Records of words and items to locate:
*-*-*

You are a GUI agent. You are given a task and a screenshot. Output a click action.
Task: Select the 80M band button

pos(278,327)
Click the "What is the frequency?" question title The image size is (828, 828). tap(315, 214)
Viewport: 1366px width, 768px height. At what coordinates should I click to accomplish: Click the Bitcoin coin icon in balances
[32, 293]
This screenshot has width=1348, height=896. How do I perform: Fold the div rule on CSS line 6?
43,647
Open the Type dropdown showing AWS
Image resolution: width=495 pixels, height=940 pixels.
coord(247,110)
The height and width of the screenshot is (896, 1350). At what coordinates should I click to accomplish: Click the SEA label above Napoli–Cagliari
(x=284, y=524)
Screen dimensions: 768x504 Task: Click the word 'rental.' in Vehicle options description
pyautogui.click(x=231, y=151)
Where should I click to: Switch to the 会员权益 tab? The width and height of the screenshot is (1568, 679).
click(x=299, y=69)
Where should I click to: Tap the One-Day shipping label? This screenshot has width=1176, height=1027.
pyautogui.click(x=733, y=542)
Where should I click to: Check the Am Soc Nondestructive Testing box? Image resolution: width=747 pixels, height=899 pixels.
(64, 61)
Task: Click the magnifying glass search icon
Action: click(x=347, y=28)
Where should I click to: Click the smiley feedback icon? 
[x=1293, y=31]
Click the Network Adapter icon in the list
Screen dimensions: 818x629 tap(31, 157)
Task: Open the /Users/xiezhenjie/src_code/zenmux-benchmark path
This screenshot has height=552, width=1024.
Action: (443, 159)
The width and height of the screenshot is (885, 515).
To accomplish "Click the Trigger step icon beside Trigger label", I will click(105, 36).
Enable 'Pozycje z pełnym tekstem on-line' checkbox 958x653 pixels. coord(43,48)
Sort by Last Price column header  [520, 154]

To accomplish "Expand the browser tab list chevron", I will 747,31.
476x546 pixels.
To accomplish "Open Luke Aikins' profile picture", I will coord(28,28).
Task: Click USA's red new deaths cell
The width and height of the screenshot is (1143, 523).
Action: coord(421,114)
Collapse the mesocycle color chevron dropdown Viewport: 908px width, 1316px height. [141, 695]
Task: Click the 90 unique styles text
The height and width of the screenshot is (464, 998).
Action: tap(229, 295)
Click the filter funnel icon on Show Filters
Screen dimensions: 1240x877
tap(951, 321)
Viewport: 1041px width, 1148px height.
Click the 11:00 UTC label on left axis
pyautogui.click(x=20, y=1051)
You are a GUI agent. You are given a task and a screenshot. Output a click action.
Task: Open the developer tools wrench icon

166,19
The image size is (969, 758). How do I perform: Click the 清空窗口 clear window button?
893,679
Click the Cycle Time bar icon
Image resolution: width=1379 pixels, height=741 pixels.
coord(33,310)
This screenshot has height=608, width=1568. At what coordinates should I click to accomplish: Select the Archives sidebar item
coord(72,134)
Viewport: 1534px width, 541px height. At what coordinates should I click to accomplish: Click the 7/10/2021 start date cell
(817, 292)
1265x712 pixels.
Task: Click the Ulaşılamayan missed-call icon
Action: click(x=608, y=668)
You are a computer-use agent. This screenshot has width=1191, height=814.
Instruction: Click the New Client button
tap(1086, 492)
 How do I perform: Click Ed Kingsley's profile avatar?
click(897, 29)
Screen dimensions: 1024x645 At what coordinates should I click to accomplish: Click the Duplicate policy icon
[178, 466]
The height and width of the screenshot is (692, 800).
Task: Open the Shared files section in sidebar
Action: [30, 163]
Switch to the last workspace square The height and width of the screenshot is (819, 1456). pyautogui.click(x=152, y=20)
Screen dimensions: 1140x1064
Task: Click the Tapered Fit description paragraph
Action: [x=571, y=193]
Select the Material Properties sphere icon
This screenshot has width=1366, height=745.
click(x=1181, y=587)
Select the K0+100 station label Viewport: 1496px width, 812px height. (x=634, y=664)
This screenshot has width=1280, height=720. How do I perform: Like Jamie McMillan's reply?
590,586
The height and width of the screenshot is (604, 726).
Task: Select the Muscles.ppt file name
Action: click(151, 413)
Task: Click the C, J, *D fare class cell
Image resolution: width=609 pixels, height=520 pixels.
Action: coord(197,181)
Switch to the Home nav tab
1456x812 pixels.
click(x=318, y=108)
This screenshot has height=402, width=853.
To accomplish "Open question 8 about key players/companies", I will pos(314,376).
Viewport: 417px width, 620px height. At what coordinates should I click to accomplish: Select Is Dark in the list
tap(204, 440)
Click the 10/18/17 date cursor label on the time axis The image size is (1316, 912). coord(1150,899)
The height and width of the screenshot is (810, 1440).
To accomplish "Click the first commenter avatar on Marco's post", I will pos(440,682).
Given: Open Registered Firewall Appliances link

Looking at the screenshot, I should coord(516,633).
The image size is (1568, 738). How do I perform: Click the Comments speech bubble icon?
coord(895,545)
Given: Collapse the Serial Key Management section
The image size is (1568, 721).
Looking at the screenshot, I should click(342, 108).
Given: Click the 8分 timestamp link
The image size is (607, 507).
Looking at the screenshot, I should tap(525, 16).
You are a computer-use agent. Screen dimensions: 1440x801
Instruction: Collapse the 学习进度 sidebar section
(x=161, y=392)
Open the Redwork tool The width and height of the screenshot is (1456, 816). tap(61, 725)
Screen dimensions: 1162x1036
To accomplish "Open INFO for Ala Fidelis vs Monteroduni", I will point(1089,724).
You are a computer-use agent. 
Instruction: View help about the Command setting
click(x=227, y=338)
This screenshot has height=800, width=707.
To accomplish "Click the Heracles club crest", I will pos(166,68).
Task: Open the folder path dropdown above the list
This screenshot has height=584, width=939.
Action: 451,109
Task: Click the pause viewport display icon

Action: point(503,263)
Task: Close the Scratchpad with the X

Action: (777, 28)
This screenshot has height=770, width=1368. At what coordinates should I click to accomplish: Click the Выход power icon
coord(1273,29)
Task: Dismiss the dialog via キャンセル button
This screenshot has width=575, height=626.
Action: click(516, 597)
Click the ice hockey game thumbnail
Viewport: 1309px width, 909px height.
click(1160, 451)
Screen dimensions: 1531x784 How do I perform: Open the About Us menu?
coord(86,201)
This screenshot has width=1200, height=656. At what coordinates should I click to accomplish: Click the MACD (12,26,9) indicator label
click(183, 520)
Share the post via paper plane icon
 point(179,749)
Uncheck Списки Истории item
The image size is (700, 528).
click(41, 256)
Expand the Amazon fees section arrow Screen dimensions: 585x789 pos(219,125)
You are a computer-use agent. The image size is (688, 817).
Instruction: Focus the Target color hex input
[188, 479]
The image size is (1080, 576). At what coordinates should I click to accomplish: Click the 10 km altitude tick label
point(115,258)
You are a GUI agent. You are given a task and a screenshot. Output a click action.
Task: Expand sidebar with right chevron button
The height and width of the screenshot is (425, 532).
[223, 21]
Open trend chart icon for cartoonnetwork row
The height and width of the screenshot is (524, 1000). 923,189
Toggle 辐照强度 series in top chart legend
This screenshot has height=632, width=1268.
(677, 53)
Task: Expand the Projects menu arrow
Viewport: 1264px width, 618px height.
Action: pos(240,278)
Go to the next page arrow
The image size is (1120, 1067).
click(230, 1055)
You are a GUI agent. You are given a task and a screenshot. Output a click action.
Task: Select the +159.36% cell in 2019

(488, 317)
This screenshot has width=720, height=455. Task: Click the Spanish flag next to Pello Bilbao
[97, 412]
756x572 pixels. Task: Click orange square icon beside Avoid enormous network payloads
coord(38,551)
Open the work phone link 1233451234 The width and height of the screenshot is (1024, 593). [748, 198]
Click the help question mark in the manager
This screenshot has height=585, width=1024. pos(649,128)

*-*-*

• Required task
Write out all of the records above, word for word, without changing anything.

• Correct result
You are a GUI agent. You are given a task and a screenshot. Output a click action.
Task: Select the 80M band button

pos(278,327)
Click the "What is the frequency?" question title The image size is (828, 828). tap(315, 214)
Viewport: 1366px width, 768px height. At what coordinates should I click to accomplish: Click the Bitcoin coin icon in balances
[32, 293]
This screenshot has width=1348, height=896. How do I perform: Fold the div rule on CSS line 6?
43,647
Open the Type dropdown showing AWS
Image resolution: width=495 pixels, height=940 pixels.
coord(247,110)
The height and width of the screenshot is (896, 1350). At what coordinates should I click to accomplish: Click the SEA label above Napoli–Cagliari
(x=284, y=524)
Screen dimensions: 768x504 Task: Click the word 'rental.' in Vehicle options description
pyautogui.click(x=231, y=151)
Where should I click to: Switch to the 会员权益 tab? The width and height of the screenshot is (1568, 679).
click(x=299, y=69)
Where should I click to: Tap the One-Day shipping label? This screenshot has width=1176, height=1027.
pyautogui.click(x=733, y=542)
Where should I click to: Check the Am Soc Nondestructive Testing box? Image resolution: width=747 pixels, height=899 pixels.
(64, 61)
Task: Click the magnifying glass search icon
Action: click(x=347, y=28)
Where should I click to: Click the smiley feedback icon? 
[x=1293, y=31]
Click the Network Adapter icon in the list
Screen dimensions: 818x629 tap(31, 157)
Task: Open the /Users/xiezhenjie/src_code/zenmux-benchmark path
This screenshot has height=552, width=1024.
Action: (443, 159)
The width and height of the screenshot is (885, 515).
To accomplish "Click the Trigger step icon beside Trigger label", I will click(105, 36).
Enable 'Pozycje z pełnym tekstem on-line' checkbox 958x653 pixels. coord(43,48)
Sort by Last Price column header  [520, 154]

To accomplish "Expand the browser tab list chevron", I will 747,31.
476x546 pixels.
To accomplish "Open Luke Aikins' profile picture", I will coord(28,28).
Task: Click USA's red new deaths cell
The width and height of the screenshot is (1143, 523).
Action: coord(421,114)
Collapse the mesocycle color chevron dropdown Viewport: 908px width, 1316px height. [141, 695]
Task: Click the 90 unique styles text
The height and width of the screenshot is (464, 998).
Action: tap(229, 295)
Click the filter funnel icon on Show Filters
Screen dimensions: 1240x877
tap(951, 321)
Viewport: 1041px width, 1148px height.
Click the 11:00 UTC label on left axis
pyautogui.click(x=20, y=1051)
You are a GUI agent. You are given a task and a screenshot. Output a click action.
Task: Open the developer tools wrench icon

166,19
The image size is (969, 758). How do I perform: Click the 清空窗口 clear window button?
893,679
Click the Cycle Time bar icon
Image resolution: width=1379 pixels, height=741 pixels.
coord(33,310)
This screenshot has height=608, width=1568. At what coordinates should I click to accomplish: Select the Archives sidebar item
coord(72,134)
Viewport: 1534px width, 541px height. At what coordinates should I click to accomplish: Click the 7/10/2021 start date cell
(817, 292)
1265x712 pixels.
Task: Click the Ulaşılamayan missed-call icon
Action: click(x=608, y=668)
You are a computer-use agent. This screenshot has width=1191, height=814.
Instruction: Click the New Client button
tap(1086, 492)
 How do I perform: Click Ed Kingsley's profile avatar?
click(897, 29)
Screen dimensions: 1024x645 At what coordinates should I click to accomplish: Click the Duplicate policy icon
[178, 466]
The height and width of the screenshot is (692, 800).
Task: Open the Shared files section in sidebar
Action: [30, 163]
Switch to the last workspace square The height and width of the screenshot is (819, 1456). pyautogui.click(x=152, y=20)
Screen dimensions: 1140x1064
Task: Click the Tapered Fit description paragraph
Action: [x=571, y=193]
Select the Material Properties sphere icon
This screenshot has width=1366, height=745.
click(x=1181, y=587)
Select the K0+100 station label Viewport: 1496px width, 812px height. (x=634, y=664)
This screenshot has width=1280, height=720. How do I perform: Like Jamie McMillan's reply?
590,586
The height and width of the screenshot is (604, 726).
Task: Select the Muscles.ppt file name
Action: click(151, 413)
Task: Click the C, J, *D fare class cell
Image resolution: width=609 pixels, height=520 pixels.
Action: coord(197,181)
Switch to the Home nav tab
1456x812 pixels.
click(x=318, y=108)
This screenshot has height=402, width=853.
To accomplish "Open question 8 about key players/companies", I will pos(314,376).
Viewport: 417px width, 620px height. At what coordinates should I click to accomplish: Select Is Dark in the list
tap(204, 440)
Click the 10/18/17 date cursor label on the time axis The image size is (1316, 912). coord(1150,899)
The height and width of the screenshot is (810, 1440).
To accomplish "Click the first commenter avatar on Marco's post", I will pos(440,682).
Given: Open Registered Firewall Appliances link

Looking at the screenshot, I should coord(516,633).
The image size is (1568, 738). How do I perform: Click the Comments speech bubble icon?
coord(895,545)
Given: Collapse the Serial Key Management section
The image size is (1568, 721).
Looking at the screenshot, I should click(342, 108).
Given: Click the 8分 timestamp link
The image size is (607, 507).
Looking at the screenshot, I should tap(525, 16).
You are a computer-use agent. Screen dimensions: 1440x801
Instruction: Collapse the 学习进度 sidebar section
(x=161, y=392)
Open the Redwork tool The width and height of the screenshot is (1456, 816). tap(61, 725)
Screen dimensions: 1162x1036
To accomplish "Open INFO for Ala Fidelis vs Monteroduni", I will point(1089,724).
You are a computer-use agent. 
Instruction: View help about the Command setting
click(x=227, y=338)
This screenshot has height=800, width=707.
To accomplish "Click the Heracles club crest", I will pos(166,68).
Task: Open the folder path dropdown above the list
This screenshot has height=584, width=939.
Action: 451,109
Task: Click the pause viewport display icon

Action: point(503,263)
Task: Close the Scratchpad with the X

Action: (777, 28)
This screenshot has height=770, width=1368. At what coordinates should I click to accomplish: Click the Выход power icon
coord(1273,29)
Task: Dismiss the dialog via キャンセル button
This screenshot has width=575, height=626.
Action: click(516, 597)
Click the ice hockey game thumbnail
Viewport: 1309px width, 909px height.
click(1160, 451)
Screen dimensions: 1531x784 How do I perform: Open the About Us menu?
coord(86,201)
This screenshot has width=1200, height=656. At what coordinates should I click to accomplish: Click the MACD (12,26,9) indicator label
click(183, 520)
Share the post via paper plane icon
 point(179,749)
Uncheck Списки Истории item
The image size is (700, 528).
click(41, 256)
Expand the Amazon fees section arrow Screen dimensions: 585x789 pos(219,125)
You are a computer-use agent. The image size is (688, 817).
Instruction: Focus the Target color hex input
[188, 479]
The image size is (1080, 576). At what coordinates should I click to accomplish: Click the 10 km altitude tick label
point(115,258)
You are a GUI agent. You are given a task and a screenshot. Output a click action.
Task: Expand sidebar with right chevron button
The height and width of the screenshot is (425, 532).
[223, 21]
Open trend chart icon for cartoonnetwork row
The height and width of the screenshot is (524, 1000). 923,189
Toggle 辐照强度 series in top chart legend
This screenshot has height=632, width=1268.
(677, 53)
Task: Expand the Projects menu arrow
Viewport: 1264px width, 618px height.
Action: pos(240,278)
Go to the next page arrow
The image size is (1120, 1067).
click(230, 1055)
You are a GUI agent. You are given a task and a screenshot. Output a click action.
Task: Select the +159.36% cell in 2019

(488, 317)
This screenshot has width=720, height=455. Task: Click the Spanish flag next to Pello Bilbao
[97, 412]
756x572 pixels. Task: Click orange square icon beside Avoid enormous network payloads
coord(38,551)
Open the work phone link 1233451234 The width and height of the screenshot is (1024, 593). [748, 198]
Click the help question mark in the manager
This screenshot has height=585, width=1024. pos(649,128)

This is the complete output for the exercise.